Now we all know that sports-related concussion (SRC) is risk with any sport, some sports more than others. For example, the risk of concussion in hockey is about 5 times higher than it is for basketball, which may be an underestimate because how many cases never come to light? We also know that 80% of those who sustain concussion will do okay with conservative treatment, i.e. energy-conserving strategies, curricular accommodations, a step-wise approach back to activities. That is, 80% are said to recover smoothly without any hiccups. But what about the other 20%? These are the ones that will have a prolonged, more complicated recovery, i.e. may need prescription glasses, vestibular therapy, visual therapy, extensive accommodations, psychological support, medication, investigations, etc.
There are many conditions that exist in the general population that place one at a higher risk of this post-concussion syndrome. Most of these people are not even aware that they have these conditions, just as those with high cholesterol can’t feel that their cholesterol is high. Many who have these “sub-clinical” conditions are not even aware of how these conditions affect them; rather, they have just accepted that they are the way they are:
• I don’t like school
• I’m a hands-on learner
• I can’t multi-task
• My memory isn’t that good
• I get motion-sickness easily
For example, convergence insufficiency (CI) is a condition that is estimated to affect 3-5% of the population. You can still test 20/20 on a routine optometrist’s exam and have this condition. This is a condition where a person has difficulty visually performing near tasks like reading. This can cause many symptoms and adversely affect ones ability to learn. This may complicate the post-concussion picture, especially with re-integration to school and/or work.
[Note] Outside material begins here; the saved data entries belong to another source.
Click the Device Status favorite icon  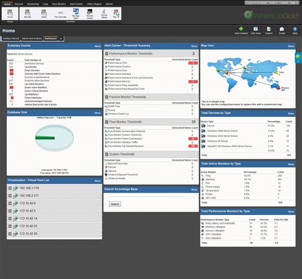tap(104, 11)
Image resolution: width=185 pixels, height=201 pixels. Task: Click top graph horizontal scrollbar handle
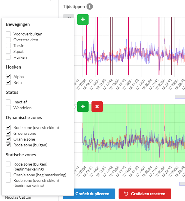pos(180,97)
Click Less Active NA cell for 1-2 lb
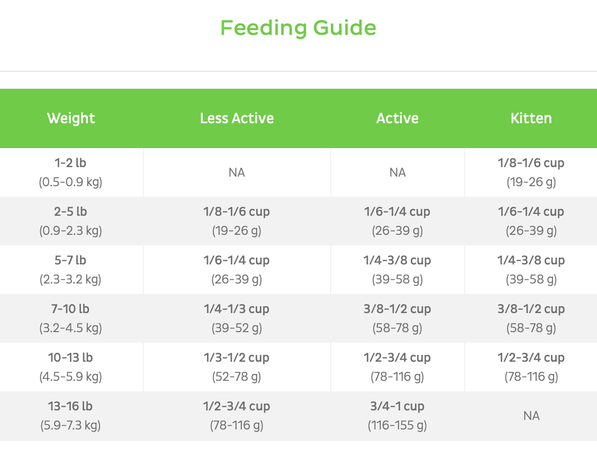This screenshot has height=458, width=597. pos(237,172)
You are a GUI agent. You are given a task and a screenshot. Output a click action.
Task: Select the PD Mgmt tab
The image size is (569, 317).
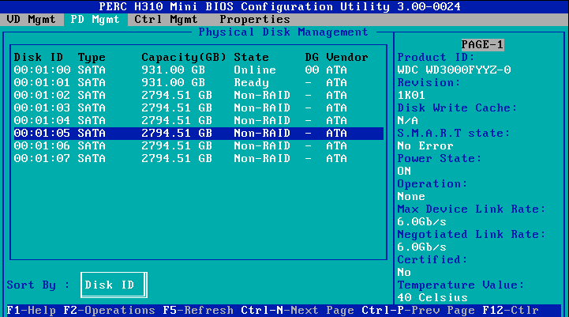pos(95,19)
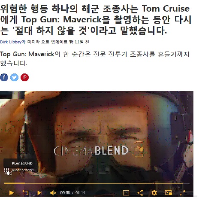
Task: Click the 00:08 / 01:14 time display
Action: [72, 193]
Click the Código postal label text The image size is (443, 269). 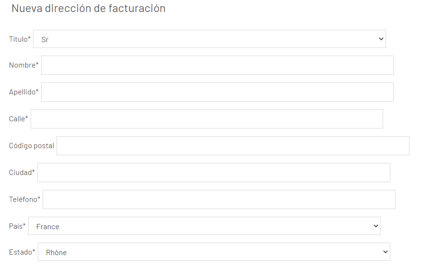(31, 146)
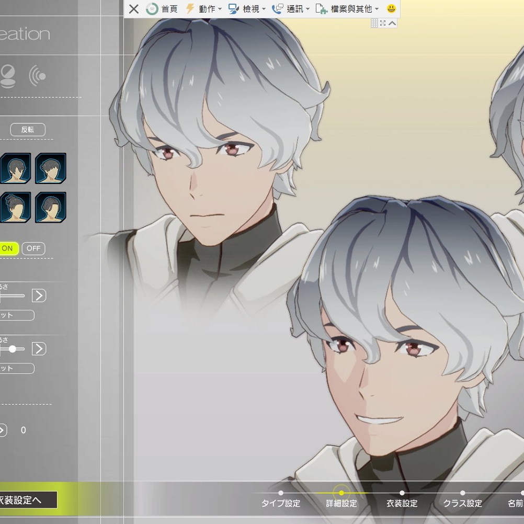
Task: Expand the 動作 dropdown menu
Action: pos(204,9)
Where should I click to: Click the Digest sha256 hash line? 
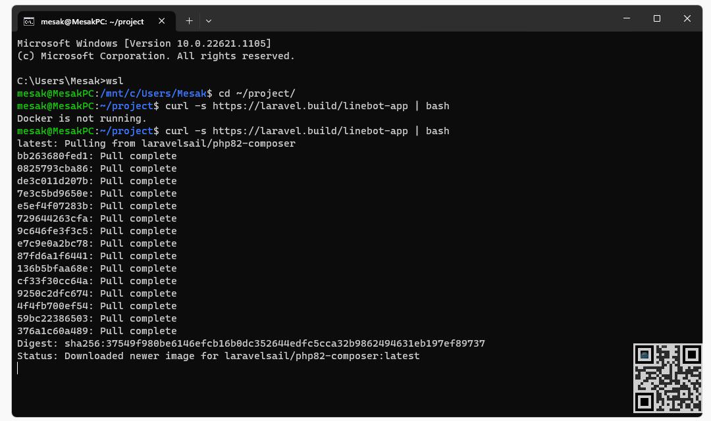[251, 343]
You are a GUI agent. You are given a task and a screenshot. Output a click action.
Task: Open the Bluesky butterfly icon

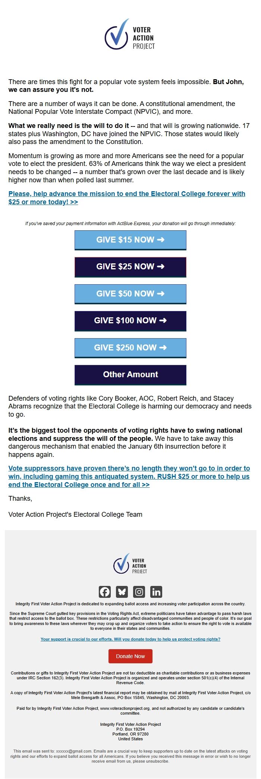(122, 591)
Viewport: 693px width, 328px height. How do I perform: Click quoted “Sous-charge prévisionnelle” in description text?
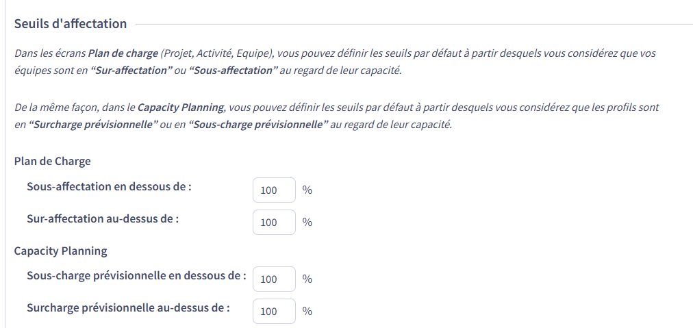(258, 125)
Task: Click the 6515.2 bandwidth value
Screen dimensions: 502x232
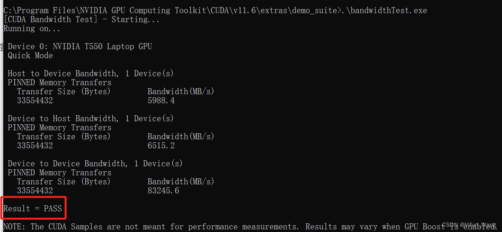Action: 161,146
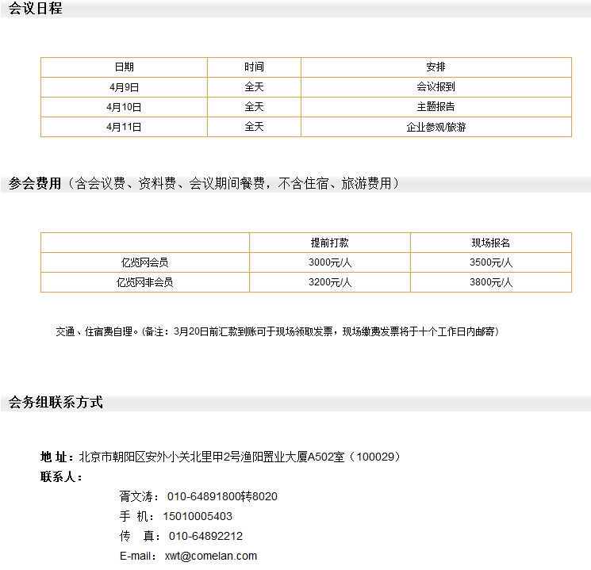Select the 亿览网非会员 row label
The height and width of the screenshot is (570, 591).
coord(144,281)
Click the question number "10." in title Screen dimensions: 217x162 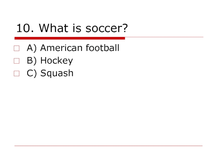[25, 28]
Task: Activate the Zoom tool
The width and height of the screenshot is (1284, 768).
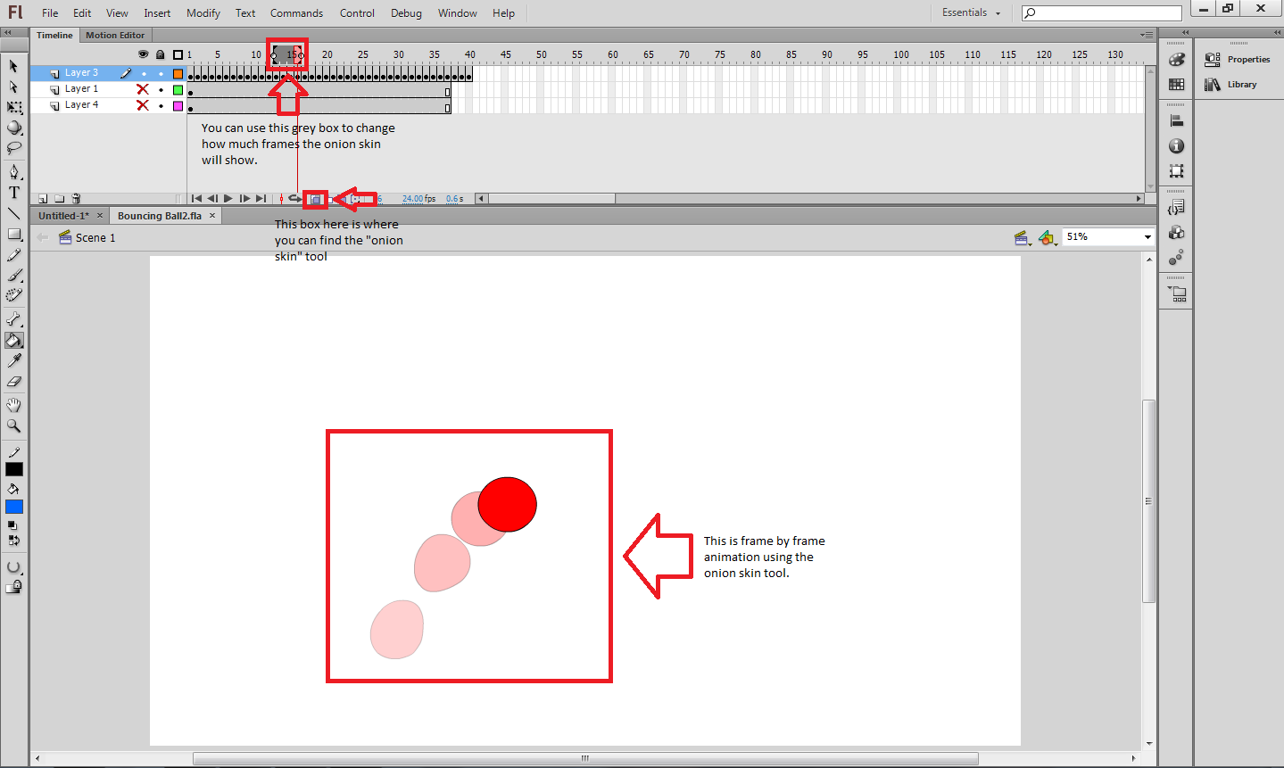Action: 13,425
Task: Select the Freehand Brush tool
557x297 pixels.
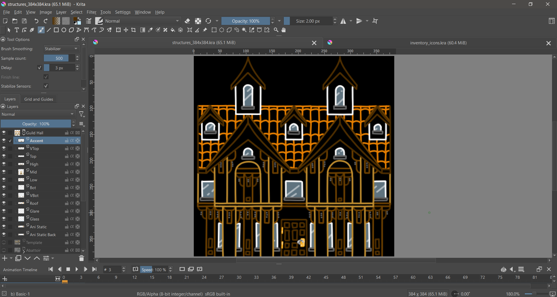Action: click(x=41, y=30)
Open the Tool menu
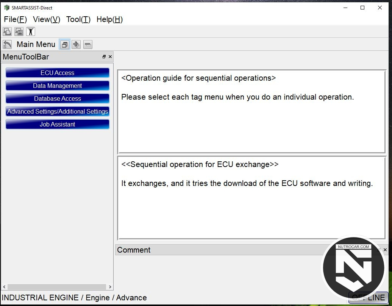The height and width of the screenshot is (306, 392). click(78, 19)
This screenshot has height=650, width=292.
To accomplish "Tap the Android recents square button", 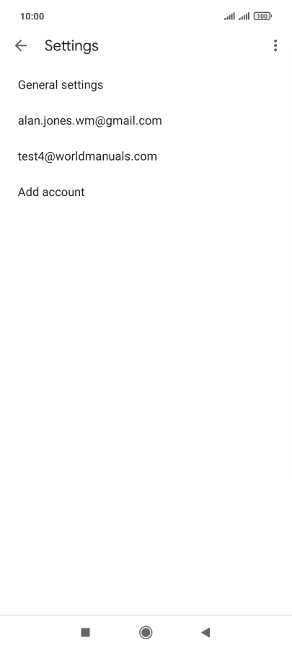I will click(x=85, y=632).
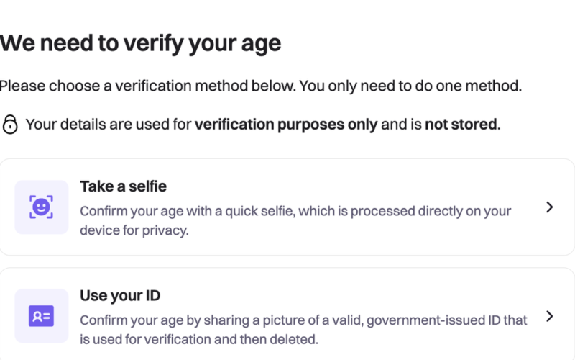Click the padlock privacy icon
The width and height of the screenshot is (575, 360).
pos(10,125)
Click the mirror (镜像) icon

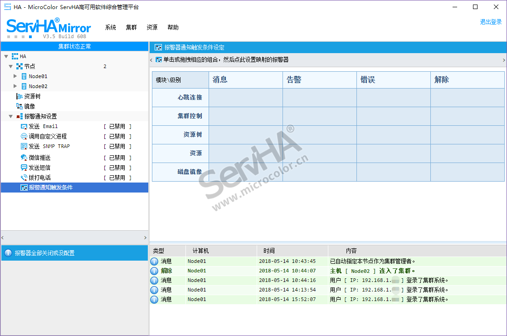20,106
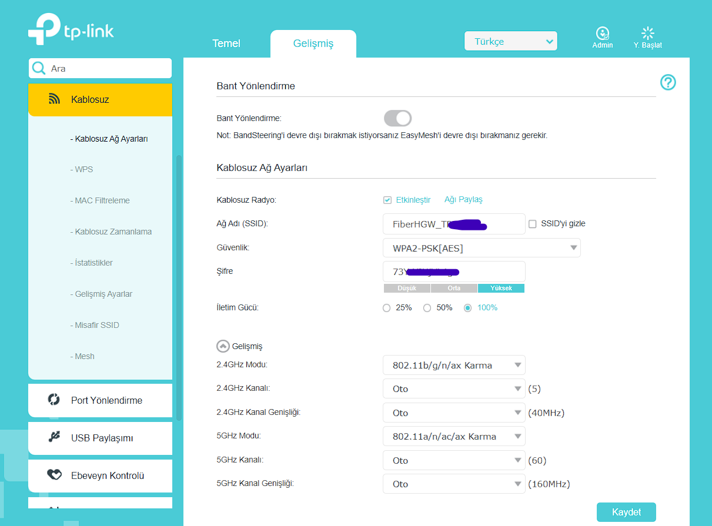
Task: Check the SSID'yi gizle checkbox
Action: 533,224
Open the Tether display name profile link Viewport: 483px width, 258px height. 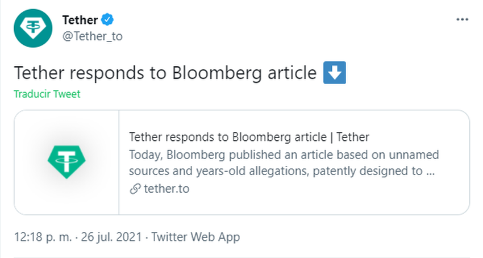tap(80, 20)
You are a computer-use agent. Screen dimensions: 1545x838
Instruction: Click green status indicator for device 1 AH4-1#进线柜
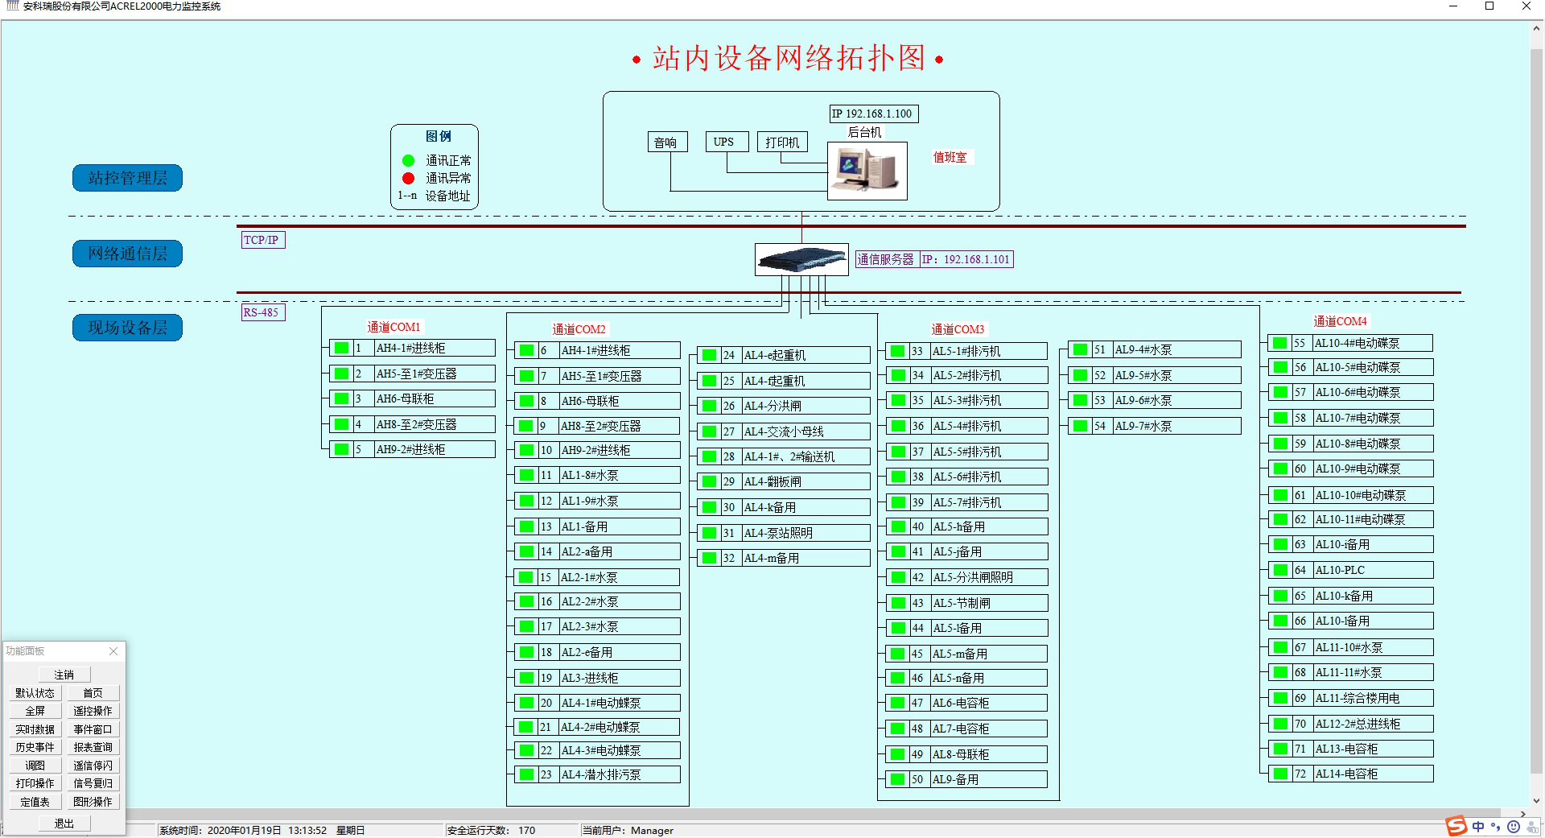[x=341, y=348]
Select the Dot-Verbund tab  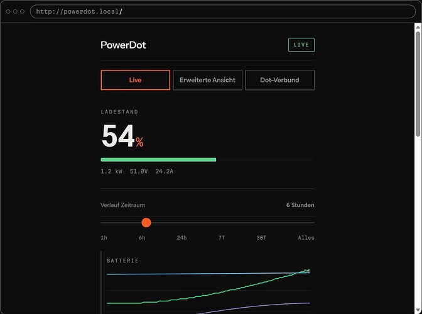tap(279, 80)
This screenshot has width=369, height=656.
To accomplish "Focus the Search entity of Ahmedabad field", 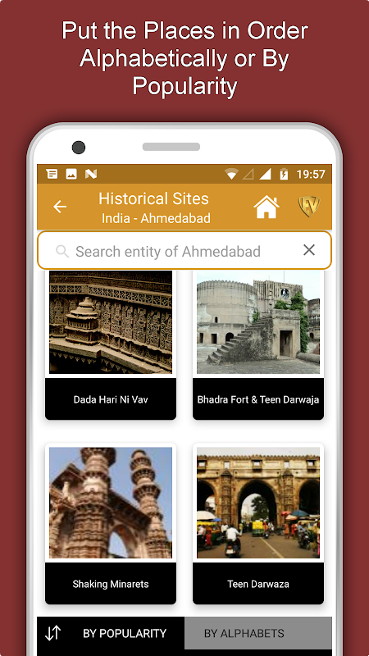I will click(x=185, y=251).
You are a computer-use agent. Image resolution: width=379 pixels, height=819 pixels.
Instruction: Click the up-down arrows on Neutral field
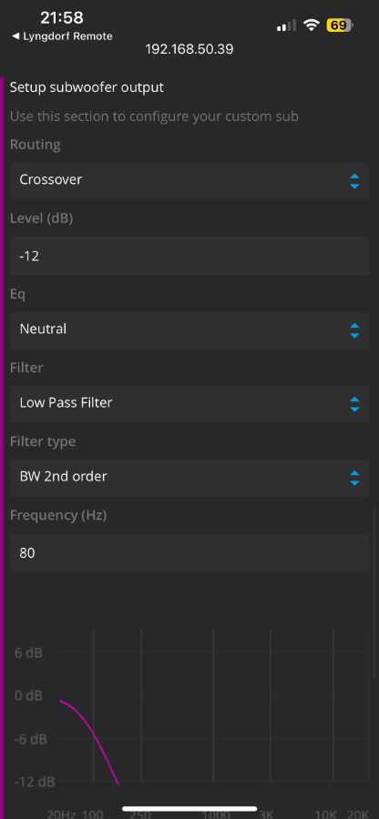pos(354,330)
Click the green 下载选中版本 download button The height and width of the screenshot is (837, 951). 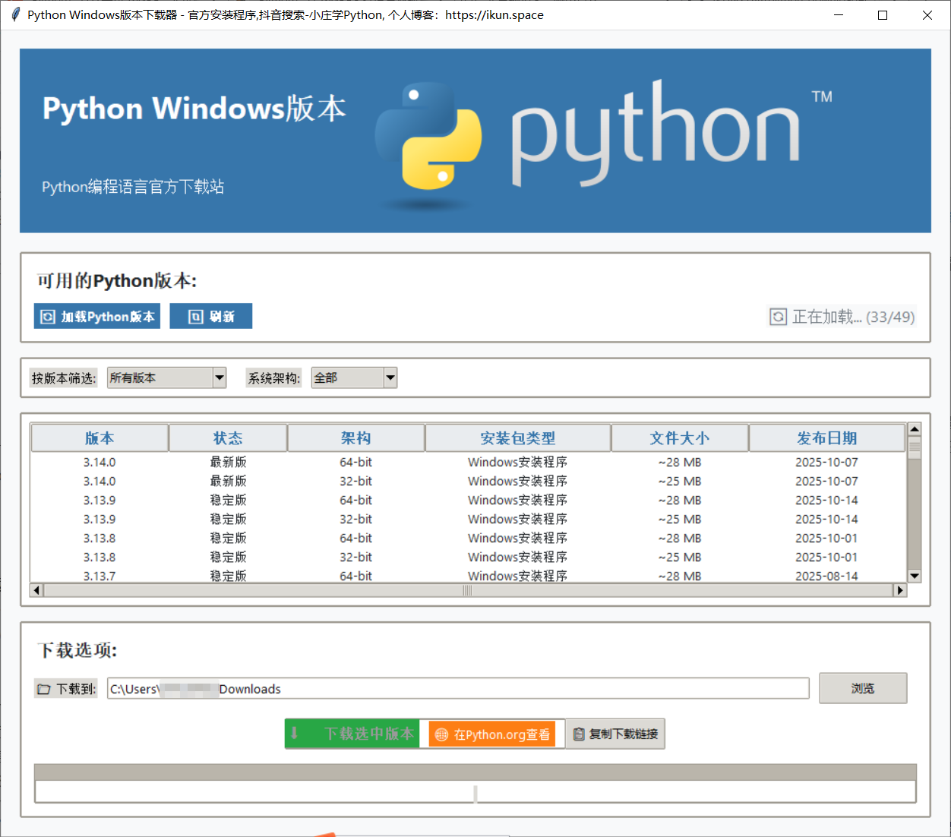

What if you knew that you had a risk factor that put you at increased risk for a prolonged and complicated recovery from a concussion? Would you fix it if you could? What if fixing it would also likely make you a better athlete, worker/student and improve your quality of life in addition to reducing your risk of having a prolonged/complicated recovery from a potential concussion?
It is true that any detected deficit should be treated whether you had a pre-injury, undetected condition or not. The name of the game is always neurological optimization whether you have sustained a concussion or not. In fact, most of your education and extra-curricular activity is aimed to improve just that, neurological function, the effect of which will spill over to every facet of your life. So that being said, Neurological Risk Assessment is not obligatory. However, what if we could detect a specific way to further optimize your neurological function before a potential injury? That would also likely reduce the chance of the post-concussion syndrome? Having objective knowledge of how you fared on commonly used neurological functions (i.e., binocular vision functions, vestibular function, cognitive function) pre-injury would help mitigate your post-injury symptoms and unravel the specific contributing causes to your injury more efficiently.